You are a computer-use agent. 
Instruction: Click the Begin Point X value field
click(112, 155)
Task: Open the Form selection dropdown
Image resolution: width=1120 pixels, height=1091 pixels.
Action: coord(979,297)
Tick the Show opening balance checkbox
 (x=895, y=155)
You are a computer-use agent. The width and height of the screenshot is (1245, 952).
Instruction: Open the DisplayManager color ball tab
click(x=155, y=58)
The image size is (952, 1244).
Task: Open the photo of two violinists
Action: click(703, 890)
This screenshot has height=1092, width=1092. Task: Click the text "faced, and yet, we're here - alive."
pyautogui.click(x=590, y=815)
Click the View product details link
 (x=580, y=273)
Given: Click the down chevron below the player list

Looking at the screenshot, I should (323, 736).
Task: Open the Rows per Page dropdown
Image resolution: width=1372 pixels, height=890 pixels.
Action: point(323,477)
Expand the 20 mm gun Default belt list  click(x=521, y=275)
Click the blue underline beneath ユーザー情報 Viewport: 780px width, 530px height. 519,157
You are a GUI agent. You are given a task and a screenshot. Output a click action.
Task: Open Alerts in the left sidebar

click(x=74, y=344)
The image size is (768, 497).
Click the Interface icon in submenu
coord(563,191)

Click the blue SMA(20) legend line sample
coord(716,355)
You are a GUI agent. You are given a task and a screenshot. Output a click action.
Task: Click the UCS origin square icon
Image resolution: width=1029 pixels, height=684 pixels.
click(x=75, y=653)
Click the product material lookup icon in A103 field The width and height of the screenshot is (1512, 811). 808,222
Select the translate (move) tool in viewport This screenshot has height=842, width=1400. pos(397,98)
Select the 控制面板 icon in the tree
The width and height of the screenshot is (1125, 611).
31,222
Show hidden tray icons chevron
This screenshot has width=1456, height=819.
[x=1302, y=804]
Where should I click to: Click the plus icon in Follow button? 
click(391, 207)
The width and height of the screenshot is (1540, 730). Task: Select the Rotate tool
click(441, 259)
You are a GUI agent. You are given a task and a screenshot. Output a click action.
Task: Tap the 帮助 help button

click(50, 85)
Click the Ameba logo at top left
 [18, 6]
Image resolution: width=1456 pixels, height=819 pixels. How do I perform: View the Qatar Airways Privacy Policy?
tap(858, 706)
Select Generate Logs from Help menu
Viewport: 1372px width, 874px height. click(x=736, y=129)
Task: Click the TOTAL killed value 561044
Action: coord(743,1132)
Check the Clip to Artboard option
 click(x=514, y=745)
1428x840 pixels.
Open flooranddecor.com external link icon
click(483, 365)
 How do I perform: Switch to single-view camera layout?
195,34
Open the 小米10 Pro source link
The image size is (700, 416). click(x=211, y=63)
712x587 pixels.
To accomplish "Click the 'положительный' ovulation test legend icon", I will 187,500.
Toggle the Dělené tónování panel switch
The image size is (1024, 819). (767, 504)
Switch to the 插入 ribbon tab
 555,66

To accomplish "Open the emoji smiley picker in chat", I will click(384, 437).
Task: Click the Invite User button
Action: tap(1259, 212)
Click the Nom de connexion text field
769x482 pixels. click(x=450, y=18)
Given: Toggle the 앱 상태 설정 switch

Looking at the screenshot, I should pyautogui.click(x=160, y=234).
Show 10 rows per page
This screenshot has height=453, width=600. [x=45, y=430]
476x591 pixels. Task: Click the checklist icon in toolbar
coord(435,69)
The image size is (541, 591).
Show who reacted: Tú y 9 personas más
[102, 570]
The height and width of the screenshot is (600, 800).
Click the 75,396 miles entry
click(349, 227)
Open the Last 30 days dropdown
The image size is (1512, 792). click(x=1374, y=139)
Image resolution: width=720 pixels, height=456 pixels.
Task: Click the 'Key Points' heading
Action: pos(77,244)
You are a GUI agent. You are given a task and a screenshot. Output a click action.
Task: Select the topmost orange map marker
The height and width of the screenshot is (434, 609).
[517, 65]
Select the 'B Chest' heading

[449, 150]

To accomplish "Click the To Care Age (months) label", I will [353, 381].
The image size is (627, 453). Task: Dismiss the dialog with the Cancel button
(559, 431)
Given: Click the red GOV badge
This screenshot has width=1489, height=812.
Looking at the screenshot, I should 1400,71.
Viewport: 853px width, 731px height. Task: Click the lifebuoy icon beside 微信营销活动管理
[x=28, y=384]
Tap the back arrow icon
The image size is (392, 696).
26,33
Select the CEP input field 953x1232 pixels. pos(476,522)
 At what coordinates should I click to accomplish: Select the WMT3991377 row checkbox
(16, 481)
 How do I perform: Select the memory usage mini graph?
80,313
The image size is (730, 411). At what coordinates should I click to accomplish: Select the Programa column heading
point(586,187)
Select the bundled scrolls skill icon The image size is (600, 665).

____

### Exercise requirements
Reproduce every entry above word for word, keeping each line and its order unchanged.

### Written reply
You are a computer-use agent. 
Instruction: Click the Begin Point X value field
click(112, 155)
Task: Open the Form selection dropdown
Image resolution: width=1120 pixels, height=1091 pixels.
Action: coord(979,297)
Tick the Show opening balance checkbox
 (x=895, y=155)
You are a computer-use agent. The width and height of the screenshot is (1245, 952).
Instruction: Open the DisplayManager color ball tab
click(x=155, y=58)
The image size is (952, 1244).
Task: Open the photo of two violinists
Action: click(703, 890)
This screenshot has height=1092, width=1092. Task: Click the text "faced, and yet, we're here - alive."
pyautogui.click(x=590, y=815)
Click the View product details link
 (x=580, y=273)
Given: Click the down chevron below the player list

Looking at the screenshot, I should (323, 736).
Task: Open the Rows per Page dropdown
Image resolution: width=1372 pixels, height=890 pixels.
Action: point(323,477)
Expand the 20 mm gun Default belt list  click(x=521, y=275)
Click the blue underline beneath ユーザー情報 Viewport: 780px width, 530px height. 519,157
You are a GUI agent. You are given a task and a screenshot. Output a click action.
Task: Open Alerts in the left sidebar

click(x=74, y=344)
The image size is (768, 497).
Click the Interface icon in submenu
coord(563,191)

Click the blue SMA(20) legend line sample
coord(716,355)
You are a GUI agent. You are given a task and a screenshot. Output a click action.
Task: Click the UCS origin square icon
Image resolution: width=1029 pixels, height=684 pixels.
click(x=75, y=653)
Click the product material lookup icon in A103 field The width and height of the screenshot is (1512, 811). 808,222
Select the translate (move) tool in viewport This screenshot has height=842, width=1400. pos(397,98)
Select the 控制面板 icon in the tree
The width and height of the screenshot is (1125, 611).
31,222
Show hidden tray icons chevron
This screenshot has width=1456, height=819.
[x=1302, y=804]
Where should I click to: Click the plus icon in Follow button? 
click(391, 207)
The width and height of the screenshot is (1540, 730). Task: Select the Rotate tool
click(441, 259)
You are a GUI agent. You are given a task and a screenshot. Output a click action.
Task: Tap the 帮助 help button

click(50, 85)
Click the Ameba logo at top left
 [18, 6]
Image resolution: width=1456 pixels, height=819 pixels. How do I perform: View the Qatar Airways Privacy Policy?
tap(858, 706)
Select Generate Logs from Help menu
Viewport: 1372px width, 874px height. click(x=736, y=129)
Task: Click the TOTAL killed value 561044
Action: coord(743,1132)
Check the Clip to Artboard option
 click(x=514, y=745)
1428x840 pixels.
Open flooranddecor.com external link icon
click(483, 365)
 How do I perform: Switch to single-view camera layout?
195,34
Open the 小米10 Pro source link
The image size is (700, 416). click(x=211, y=63)
712x587 pixels.
To accomplish "Click the 'положительный' ovulation test legend icon", I will 187,500.
Toggle the Dělené tónování panel switch
The image size is (1024, 819). (767, 504)
Switch to the 插入 ribbon tab
 555,66

To accomplish "Open the emoji smiley picker in chat", I will click(384, 437).
Task: Click the Invite User button
Action: tap(1259, 212)
Click the Nom de connexion text field
769x482 pixels. click(x=450, y=18)
Given: Toggle the 앱 상태 설정 switch

Looking at the screenshot, I should pyautogui.click(x=160, y=234).
Show 10 rows per page
This screenshot has height=453, width=600. [x=45, y=430]
476x591 pixels. Task: Click the checklist icon in toolbar
coord(435,69)
The image size is (541, 591).
Show who reacted: Tú y 9 personas más
[102, 570]
The height and width of the screenshot is (600, 800).
Click the 75,396 miles entry
click(349, 227)
Open the Last 30 days dropdown
The image size is (1512, 792). click(x=1374, y=139)
Image resolution: width=720 pixels, height=456 pixels.
Task: Click the 'Key Points' heading
Action: pos(77,244)
You are a GUI agent. You are given a task and a screenshot. Output a click action.
Task: Select the topmost orange map marker
The height and width of the screenshot is (434, 609).
[517, 65]
Select the 'B Chest' heading

[449, 150]

To accomplish "Click the To Care Age (months) label", I will [353, 381].
The image size is (627, 453). Task: Dismiss the dialog with the Cancel button
(559, 431)
Given: Click the red GOV badge
This screenshot has width=1489, height=812.
Looking at the screenshot, I should 1400,71.
Viewport: 853px width, 731px height. Task: Click the lifebuoy icon beside 微信营销活动管理
[x=28, y=384]
Tap the back arrow icon
The image size is (392, 696).
26,33
Select the CEP input field 953x1232 pixels. pos(476,522)
 At what coordinates should I click to accomplish: Select the WMT3991377 row checkbox
(16, 481)
 How do I perform: Select the memory usage mini graph?
80,313
The image size is (730, 411). At what coordinates should I click to accomplish: Select the Programa column heading
point(586,187)
Select the bundled scrolls skill icon The image size is (600, 665).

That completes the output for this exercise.